The accused Jamilosa testified on direct examination that he never told Bamba that he could get her a job in USA, the truth being that she wanted to leave SM as company nurse because she was having a problem thereat. Bamba called him several times, seeking advices from him. He started courting Bamba and went out dating until latter became his girlfriend. He met Lagman and Singh thru Bamba. As complainants seeking advice on how to apply for jobs abroad, lest he be charged as a recruiter, he made Bamba, Lagman and Singh sign separate certifications, all to effect that he never recruited them and no money was involved. Bamba filed an illegal recruitment case against him because they quarreled and separated.
RTC rendered judgment finding accused guilty beyond reasonable doubt of illegal recruitment in large scale.

ISSUE:
W/N the trial court erred in convicting accused appellant of the crime of illegal recruitment in large scale

HELD: “Recruitment and placement" refers to any act of canvassing, enlisting, contracting, transporting, utilizing, hiring, or procuring workers, and includes referrals, contract services, promising or advertising for employment, locally or abroad, whether for profit or not. Provided, That any person or entity which, in any manner, offers or promises for a fee employment to two or more persons shall be deemed engaged in recruitment and placement.
Illegal recruitment shall mean any act of canvassing, enlisting, contracting, transporting, utilizing, hiring, or procuring workers and includes referring, contract services, promising or advertising for employment abroad, whether for profit or not, when undertaken by a non-licensee or non-holder of authority. Provided, That any such non- licensee or non-holder who, in any manner, offers or promises for a fee employment abroad to two or more persons shall be deemed so engaged.
To prove illegal recruitment in large scale, the prosecution is burdened to prove three (3) essential elements, to wit: (1) the person charged undertook a recruitment activity under Article 13(b) or any prohibited practice under Article 34 of the Labor Code; (2) accused did not have the license or the authority to lawfully engage in the recruitment and placement of workers; and (3) accused committed the same against three or more persons individually or as a group. As gleaned from the collective testimonies of the complaining witnesses which the trial court and the appellate court found to be credible and deserving of full probative weight, the prosecution mustered the requisite quantum of evidence to prove the guilt of accused beyond reasonable doubt for the crime charged. Indeed, the findings of the trial court, affirmed on appeal by the CA, are conclusive on this Court absent evidence that the tribunals ignored, misunderstood, or misapplied substantial fact or other circumstance.

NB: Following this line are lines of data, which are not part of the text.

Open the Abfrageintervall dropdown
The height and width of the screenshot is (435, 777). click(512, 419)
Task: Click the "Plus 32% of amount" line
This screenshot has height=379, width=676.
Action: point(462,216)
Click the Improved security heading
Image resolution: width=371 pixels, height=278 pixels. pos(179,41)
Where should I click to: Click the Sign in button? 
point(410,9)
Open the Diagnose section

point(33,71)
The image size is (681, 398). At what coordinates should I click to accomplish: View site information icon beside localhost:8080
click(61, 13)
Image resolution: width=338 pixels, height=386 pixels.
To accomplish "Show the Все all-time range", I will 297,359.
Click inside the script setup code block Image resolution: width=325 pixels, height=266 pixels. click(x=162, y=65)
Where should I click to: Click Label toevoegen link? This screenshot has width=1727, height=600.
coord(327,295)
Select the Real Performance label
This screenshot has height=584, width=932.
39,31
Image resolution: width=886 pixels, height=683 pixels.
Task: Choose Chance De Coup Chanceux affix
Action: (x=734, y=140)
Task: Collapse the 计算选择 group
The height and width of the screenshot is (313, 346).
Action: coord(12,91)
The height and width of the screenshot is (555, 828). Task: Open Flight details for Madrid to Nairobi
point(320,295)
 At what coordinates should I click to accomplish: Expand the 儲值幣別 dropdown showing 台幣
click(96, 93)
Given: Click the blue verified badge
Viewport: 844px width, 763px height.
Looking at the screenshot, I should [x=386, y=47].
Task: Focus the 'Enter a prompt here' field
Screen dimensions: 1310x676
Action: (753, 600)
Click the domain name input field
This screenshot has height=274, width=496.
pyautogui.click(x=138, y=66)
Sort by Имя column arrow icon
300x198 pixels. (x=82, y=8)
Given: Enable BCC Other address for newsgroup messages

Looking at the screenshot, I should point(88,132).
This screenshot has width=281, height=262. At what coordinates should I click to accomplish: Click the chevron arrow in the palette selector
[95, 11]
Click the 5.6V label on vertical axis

The failure of the prosecution to adduce in evidence any receipt or document signed by appellant where he acknowledged to have received money and liquor does not free him from criminal liability. Even in the absence of money or other valuables given as consideration for the "services" of appellant, the latter is considered as being engaged in recruitment activities. It can be gleaned from the language of Article 13(b) of the Labor Code that the act of recruitment may be for profit or not. It is sufficient that the accused promises or offers for a fee employment to warrant conviction for illegal recruitment.